为了测试我们的方法,我们生成了一系列限制性肽,形状不一、种类繁多。
Many of these had never been seen in nature before.
其中很多是自然界前所未有的。
Then we went into the laboratory and produced these peptides.
接着我们到实验室制造这些限制性肽。
Next, we determined their molecular structures, using experiments.
接下来,我们用实验确定了它们的分子结构。
When we compared our designed models with the real molecular structures,
当我们将自己所设计的模型跟真实的分子结构作对比的时候,
we found that our software can position individual atoms with an accuracy that's at the limit of what's possible to measure.

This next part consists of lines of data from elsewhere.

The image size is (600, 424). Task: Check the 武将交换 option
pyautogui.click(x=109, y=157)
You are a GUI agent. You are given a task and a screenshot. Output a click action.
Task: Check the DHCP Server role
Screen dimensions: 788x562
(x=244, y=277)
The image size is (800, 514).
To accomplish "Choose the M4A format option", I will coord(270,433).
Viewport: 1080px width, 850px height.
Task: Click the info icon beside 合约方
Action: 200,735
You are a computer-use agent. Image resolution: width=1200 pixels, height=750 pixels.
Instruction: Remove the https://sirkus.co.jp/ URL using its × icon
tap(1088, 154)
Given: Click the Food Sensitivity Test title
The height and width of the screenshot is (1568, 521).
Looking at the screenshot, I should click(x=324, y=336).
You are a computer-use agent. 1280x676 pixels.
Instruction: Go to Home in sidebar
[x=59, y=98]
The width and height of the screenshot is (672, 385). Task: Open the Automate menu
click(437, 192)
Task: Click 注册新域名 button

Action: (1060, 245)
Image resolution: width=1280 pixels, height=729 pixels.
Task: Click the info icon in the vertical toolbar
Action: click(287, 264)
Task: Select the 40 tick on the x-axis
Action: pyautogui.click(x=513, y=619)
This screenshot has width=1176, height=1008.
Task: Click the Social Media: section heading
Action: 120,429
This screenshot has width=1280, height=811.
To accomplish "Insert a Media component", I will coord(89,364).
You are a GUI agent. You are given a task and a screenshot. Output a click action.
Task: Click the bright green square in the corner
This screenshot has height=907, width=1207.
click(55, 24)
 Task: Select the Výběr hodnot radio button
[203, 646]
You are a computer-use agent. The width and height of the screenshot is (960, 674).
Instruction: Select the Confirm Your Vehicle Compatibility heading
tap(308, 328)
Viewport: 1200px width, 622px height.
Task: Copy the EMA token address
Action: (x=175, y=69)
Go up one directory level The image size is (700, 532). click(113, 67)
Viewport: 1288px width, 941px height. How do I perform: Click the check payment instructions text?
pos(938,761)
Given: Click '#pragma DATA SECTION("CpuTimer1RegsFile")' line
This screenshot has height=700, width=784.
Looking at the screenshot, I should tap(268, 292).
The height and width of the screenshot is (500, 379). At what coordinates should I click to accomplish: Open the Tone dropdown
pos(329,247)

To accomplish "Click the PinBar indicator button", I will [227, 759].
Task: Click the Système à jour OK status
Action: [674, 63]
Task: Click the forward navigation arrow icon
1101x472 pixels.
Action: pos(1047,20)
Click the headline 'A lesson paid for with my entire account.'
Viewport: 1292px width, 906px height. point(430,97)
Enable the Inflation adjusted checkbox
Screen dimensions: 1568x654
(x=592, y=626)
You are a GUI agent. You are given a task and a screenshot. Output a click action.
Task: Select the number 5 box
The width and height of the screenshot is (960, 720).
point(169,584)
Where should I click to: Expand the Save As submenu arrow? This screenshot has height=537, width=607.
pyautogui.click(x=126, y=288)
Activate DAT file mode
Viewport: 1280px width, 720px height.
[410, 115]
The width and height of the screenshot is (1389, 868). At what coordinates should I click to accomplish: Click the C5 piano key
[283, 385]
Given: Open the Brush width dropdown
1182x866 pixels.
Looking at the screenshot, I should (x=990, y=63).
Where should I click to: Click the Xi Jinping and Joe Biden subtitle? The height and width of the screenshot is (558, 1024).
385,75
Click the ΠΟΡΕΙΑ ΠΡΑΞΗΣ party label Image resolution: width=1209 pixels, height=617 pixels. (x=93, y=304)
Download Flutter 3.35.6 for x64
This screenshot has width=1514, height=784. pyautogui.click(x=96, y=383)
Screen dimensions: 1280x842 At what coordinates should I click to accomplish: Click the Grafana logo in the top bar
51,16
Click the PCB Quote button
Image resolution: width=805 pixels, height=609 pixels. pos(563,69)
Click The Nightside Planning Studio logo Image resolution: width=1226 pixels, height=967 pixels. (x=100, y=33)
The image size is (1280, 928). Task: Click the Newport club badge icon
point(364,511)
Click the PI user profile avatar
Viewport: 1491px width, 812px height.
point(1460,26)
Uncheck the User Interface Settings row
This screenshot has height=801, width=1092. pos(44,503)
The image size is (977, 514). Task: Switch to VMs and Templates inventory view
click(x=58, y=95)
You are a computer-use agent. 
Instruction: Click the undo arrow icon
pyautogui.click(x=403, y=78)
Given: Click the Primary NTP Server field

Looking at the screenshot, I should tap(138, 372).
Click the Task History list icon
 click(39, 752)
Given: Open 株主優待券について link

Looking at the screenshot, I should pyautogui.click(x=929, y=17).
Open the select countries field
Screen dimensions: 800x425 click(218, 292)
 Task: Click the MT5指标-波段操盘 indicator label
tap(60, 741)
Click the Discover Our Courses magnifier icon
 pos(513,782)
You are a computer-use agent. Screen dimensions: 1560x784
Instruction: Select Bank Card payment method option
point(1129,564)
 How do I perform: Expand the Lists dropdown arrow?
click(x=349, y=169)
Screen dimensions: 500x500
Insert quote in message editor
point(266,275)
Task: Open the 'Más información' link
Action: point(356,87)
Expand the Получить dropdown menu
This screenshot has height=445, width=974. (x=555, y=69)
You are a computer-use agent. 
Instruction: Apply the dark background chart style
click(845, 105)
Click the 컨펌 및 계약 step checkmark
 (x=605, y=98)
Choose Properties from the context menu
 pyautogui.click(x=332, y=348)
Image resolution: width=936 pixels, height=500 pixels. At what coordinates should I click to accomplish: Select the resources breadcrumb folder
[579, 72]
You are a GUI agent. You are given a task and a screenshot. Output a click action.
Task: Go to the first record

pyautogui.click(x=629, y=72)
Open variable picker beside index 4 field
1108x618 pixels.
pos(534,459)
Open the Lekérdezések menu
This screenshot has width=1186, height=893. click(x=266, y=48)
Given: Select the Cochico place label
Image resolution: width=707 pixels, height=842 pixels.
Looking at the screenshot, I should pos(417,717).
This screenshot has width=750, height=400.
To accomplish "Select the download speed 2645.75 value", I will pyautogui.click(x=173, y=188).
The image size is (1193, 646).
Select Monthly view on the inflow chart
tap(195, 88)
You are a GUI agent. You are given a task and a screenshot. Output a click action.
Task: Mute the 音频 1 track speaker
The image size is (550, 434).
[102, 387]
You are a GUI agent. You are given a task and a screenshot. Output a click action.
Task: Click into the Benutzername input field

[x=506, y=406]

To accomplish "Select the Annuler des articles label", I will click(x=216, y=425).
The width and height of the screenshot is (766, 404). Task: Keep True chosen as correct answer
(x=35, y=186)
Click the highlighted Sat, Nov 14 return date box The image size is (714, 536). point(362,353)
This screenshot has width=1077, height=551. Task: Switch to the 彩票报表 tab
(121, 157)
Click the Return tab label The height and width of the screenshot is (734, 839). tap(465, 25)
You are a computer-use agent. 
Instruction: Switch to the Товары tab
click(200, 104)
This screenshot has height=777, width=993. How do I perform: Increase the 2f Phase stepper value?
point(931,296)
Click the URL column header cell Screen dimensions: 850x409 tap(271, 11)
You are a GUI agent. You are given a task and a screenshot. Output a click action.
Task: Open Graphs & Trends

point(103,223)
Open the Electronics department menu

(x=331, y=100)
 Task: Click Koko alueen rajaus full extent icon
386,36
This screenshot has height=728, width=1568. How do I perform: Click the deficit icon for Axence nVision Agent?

我们发现该软件能以可测量的最大精度来设计单个原子的位置。
Three years ago, this couldn't be done.
这在三年前是不可能办到的。
But today, we have the ability to create designer peptides with shapes that are custom-tailored for drug development.
但是今天,我们拥有制造设计肽的能力,能为药物开发定制(限制肽的)形状。
So where is this technology taking us?
那么这项技术将引导我们前往何方?
Well, recently, my colleagues and I designed constrained peptides that neutralize influenza virus,
最近,我和同事们设计出了能消除流感病毒、
protect against botulism poisoning and block cancer cells from growing.
能防止肉毒杆菌中毒、能抑制癌细胞增长的限制性肽。
Some of these new drugs have been tested in preclinical trials with laboratory animals.
其中一些新型药物已经在实验室里用动物进行了临床前试验。
And so far, they're all safe and highly effective.
目前来看,它们都很安全,且非常高效。
Constrained peptide design is a cutting-edge technology, and the drug development pipeline is slow and cautious.
限制性肽设计是一项前沿技术,同时药物开发的进程漫长而谨慎。
So we're still three to five years out from human trials.
因此我们还需三到五年才能开始人体试验。
But during that time, more constrained peptide drugs are going to be entering the drug development pipeline.
但与此同时,有更多的限制性肽药物将进入药物开发进程中。
And ultimately, I believe that designed peptide drugs
最终,我相信限制性肽药物
are going to enable us all to break free from the constraints of our diseases. Thank you.
将让我们从疾病的枷锁中得到彻底的解放。谢谢大家。